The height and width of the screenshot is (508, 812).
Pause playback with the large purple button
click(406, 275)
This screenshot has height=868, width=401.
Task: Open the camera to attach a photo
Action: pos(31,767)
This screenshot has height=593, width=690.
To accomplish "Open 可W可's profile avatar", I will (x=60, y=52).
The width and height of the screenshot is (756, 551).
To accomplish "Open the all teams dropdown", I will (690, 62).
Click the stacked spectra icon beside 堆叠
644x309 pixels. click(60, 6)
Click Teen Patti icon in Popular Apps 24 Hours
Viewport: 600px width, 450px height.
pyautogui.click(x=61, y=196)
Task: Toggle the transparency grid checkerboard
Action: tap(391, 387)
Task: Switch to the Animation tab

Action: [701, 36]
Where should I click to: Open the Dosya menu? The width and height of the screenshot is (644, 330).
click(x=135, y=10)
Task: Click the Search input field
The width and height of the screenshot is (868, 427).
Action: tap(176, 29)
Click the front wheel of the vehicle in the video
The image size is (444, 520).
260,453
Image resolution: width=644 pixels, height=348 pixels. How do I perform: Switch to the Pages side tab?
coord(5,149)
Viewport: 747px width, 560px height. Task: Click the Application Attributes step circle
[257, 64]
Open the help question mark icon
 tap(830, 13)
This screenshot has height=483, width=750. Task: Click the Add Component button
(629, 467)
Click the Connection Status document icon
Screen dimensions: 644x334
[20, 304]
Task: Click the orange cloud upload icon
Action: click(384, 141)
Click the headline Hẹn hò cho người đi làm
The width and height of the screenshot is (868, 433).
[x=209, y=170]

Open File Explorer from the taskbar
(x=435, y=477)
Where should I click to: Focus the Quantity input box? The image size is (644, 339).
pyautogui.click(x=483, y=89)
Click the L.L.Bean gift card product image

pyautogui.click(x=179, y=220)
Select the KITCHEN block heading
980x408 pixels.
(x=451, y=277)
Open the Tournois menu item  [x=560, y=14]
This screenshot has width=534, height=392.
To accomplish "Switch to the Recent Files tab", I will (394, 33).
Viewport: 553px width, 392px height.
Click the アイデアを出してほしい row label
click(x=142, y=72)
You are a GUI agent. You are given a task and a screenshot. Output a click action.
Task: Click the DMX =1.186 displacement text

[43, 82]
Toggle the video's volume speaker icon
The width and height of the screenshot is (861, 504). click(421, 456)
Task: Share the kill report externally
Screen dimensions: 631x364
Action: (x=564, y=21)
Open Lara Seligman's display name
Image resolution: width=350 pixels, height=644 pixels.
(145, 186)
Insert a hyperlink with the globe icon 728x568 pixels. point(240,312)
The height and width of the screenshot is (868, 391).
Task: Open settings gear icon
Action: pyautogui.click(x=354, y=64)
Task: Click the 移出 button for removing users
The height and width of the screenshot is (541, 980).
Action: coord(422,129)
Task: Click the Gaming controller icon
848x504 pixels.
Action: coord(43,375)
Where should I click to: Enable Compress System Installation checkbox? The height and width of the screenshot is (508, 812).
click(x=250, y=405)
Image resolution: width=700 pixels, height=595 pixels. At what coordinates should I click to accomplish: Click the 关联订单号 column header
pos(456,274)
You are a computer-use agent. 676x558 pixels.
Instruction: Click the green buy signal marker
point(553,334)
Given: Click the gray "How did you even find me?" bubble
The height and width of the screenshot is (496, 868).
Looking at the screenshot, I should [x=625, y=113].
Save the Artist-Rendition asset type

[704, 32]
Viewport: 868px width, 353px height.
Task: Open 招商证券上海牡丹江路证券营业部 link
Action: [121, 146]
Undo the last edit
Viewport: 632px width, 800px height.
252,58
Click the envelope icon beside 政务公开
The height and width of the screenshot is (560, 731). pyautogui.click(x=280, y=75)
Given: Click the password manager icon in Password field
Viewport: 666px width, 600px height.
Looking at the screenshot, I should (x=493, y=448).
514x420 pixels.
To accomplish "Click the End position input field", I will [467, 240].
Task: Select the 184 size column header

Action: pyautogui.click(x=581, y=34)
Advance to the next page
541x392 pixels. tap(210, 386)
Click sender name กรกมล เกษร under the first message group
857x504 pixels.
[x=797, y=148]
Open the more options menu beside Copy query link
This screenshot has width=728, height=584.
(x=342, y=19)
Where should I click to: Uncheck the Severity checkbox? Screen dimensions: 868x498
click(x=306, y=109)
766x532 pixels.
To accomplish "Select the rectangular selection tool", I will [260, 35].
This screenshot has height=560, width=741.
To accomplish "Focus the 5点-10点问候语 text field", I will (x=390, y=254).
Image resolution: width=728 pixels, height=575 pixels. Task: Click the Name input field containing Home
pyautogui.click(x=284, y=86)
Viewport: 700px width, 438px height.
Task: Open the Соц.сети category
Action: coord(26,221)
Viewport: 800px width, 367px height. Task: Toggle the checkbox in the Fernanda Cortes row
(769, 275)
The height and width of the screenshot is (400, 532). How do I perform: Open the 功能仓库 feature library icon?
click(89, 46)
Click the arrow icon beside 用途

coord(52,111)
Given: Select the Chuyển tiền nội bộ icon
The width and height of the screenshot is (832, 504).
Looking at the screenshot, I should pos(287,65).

++++++++++++++++++++

WHAT TO WORK ON
Quote the listing word for word from its first line through the line in which "Click the headline Hẹn hò cho người đi làm" appears.

RESPONSE AREA
The height and width of the screenshot is (508, 812).
Pause playback with the large purple button
click(406, 275)
This screenshot has height=868, width=401.
Task: Open the camera to attach a photo
Action: pos(31,767)
This screenshot has height=593, width=690.
To accomplish "Open 可W可's profile avatar", I will (x=60, y=52).
The width and height of the screenshot is (756, 551).
To accomplish "Open the all teams dropdown", I will (690, 62).
Click the stacked spectra icon beside 堆叠
644x309 pixels. click(60, 6)
Click Teen Patti icon in Popular Apps 24 Hours
Viewport: 600px width, 450px height.
pyautogui.click(x=61, y=196)
Task: Toggle the transparency grid checkerboard
Action: tap(391, 387)
Task: Switch to the Animation tab

Action: [701, 36]
Where should I click to: Open the Dosya menu? The width and height of the screenshot is (644, 330).
click(x=135, y=10)
Task: Click the Search input field
The width and height of the screenshot is (868, 427).
Action: tap(176, 29)
Click the front wheel of the vehicle in the video
The image size is (444, 520).
260,453
Image resolution: width=644 pixels, height=348 pixels. How do I perform: Switch to the Pages side tab?
coord(5,149)
Viewport: 747px width, 560px height. Task: Click the Application Attributes step circle
[257, 64]
Open the help question mark icon
 tap(830, 13)
This screenshot has height=483, width=750. Task: Click the Add Component button
(629, 467)
Click the Connection Status document icon
Screen dimensions: 644x334
[20, 304]
Task: Click the orange cloud upload icon
Action: click(384, 141)
Click the headline Hẹn hò cho người đi làm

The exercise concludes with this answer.